If you only need to hash strings, using the built-in one is a great option. http://www.cplusplus.com/reference/functional/hash/

Rehashing

Hash tables only work efficiently if there are more buckets than elements sorted in the table-otherwise, the probability of collisions increases, and performance degrades. If one knows exactly how many elements will be placed in a table a priori, then one can size the table appropriately. However, it is much more common to need to resize the table as the number of elements in it grows-a process called rehashing.

The first aspect of rehashing a hash table is when to do so. The metric of interest for this aspect of designing a hash table is the load factor-the ratio of the number of elements actually stored in the table to the number of buckerts.

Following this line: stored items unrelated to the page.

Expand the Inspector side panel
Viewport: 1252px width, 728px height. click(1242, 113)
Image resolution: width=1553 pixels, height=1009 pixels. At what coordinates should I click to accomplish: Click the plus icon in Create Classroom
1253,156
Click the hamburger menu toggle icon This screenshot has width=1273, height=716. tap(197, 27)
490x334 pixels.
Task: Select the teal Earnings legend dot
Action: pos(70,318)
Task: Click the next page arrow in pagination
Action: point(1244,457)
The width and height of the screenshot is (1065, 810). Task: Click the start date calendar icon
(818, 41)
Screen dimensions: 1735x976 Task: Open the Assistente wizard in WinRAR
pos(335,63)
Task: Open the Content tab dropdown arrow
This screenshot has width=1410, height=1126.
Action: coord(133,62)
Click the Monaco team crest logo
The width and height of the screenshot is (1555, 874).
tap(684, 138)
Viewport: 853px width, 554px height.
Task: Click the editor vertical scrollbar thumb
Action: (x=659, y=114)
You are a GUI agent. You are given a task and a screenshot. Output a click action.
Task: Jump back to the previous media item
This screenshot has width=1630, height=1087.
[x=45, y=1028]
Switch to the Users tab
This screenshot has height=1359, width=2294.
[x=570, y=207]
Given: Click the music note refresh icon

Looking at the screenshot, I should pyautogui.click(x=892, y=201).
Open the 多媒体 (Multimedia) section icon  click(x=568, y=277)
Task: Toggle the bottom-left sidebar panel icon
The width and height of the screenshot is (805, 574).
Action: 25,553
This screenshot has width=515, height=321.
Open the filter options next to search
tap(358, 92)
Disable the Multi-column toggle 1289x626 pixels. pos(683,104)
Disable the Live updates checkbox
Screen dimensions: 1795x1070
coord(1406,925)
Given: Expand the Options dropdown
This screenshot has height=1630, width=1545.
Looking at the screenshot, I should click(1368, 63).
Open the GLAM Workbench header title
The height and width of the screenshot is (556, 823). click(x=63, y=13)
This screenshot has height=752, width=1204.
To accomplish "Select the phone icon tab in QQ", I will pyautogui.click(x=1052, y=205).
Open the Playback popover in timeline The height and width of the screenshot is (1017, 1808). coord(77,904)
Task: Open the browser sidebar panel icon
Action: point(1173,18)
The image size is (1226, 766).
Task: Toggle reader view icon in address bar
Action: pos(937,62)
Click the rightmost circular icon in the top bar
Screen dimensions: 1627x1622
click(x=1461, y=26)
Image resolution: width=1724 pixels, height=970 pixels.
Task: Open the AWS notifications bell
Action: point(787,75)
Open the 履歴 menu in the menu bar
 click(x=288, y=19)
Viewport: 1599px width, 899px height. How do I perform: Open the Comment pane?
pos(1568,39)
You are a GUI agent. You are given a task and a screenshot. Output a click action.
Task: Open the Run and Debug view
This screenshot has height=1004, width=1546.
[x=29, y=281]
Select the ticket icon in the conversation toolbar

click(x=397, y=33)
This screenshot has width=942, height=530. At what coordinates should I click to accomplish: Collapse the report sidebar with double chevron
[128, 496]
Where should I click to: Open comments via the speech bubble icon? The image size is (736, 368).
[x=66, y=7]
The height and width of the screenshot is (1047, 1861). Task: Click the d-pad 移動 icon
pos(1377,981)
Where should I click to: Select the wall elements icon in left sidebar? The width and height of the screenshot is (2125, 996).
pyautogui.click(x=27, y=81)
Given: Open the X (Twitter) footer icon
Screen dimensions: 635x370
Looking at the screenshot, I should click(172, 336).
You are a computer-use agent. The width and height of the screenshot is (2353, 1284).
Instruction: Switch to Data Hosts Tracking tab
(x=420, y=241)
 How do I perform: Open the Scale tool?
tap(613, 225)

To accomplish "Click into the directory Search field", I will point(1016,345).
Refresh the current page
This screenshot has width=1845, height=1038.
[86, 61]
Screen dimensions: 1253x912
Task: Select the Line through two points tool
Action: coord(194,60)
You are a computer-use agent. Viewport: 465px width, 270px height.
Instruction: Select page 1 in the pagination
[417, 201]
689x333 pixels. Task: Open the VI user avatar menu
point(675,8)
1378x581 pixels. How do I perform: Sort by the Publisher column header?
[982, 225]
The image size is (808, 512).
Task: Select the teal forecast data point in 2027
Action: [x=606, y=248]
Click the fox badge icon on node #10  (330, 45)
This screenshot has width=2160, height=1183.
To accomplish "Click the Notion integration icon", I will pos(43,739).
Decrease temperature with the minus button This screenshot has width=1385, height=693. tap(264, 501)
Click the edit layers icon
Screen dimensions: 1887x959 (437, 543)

The second aspect of rehashing a hash table is how to do so. The first step is to allocate a larger array-even if we are using a vector, we cannot just reuse/grow the existing one. We will want the new array to be at roughly twice as a large as the existing one, so that we can amortize the cost of the rehash operation over many additional insertions.

Hash Table Sizing

The choice of doubling exactly versus a prime size presents a bit of a trade-off. If we keep our hash table’s size as a power of 2, we can perform the “mod” operation much more efficiently. However, if we use a prime size, then we reduce the chances of introducing extra collisions when we perform the modulus operation if our hash function creates patterns in the numbers.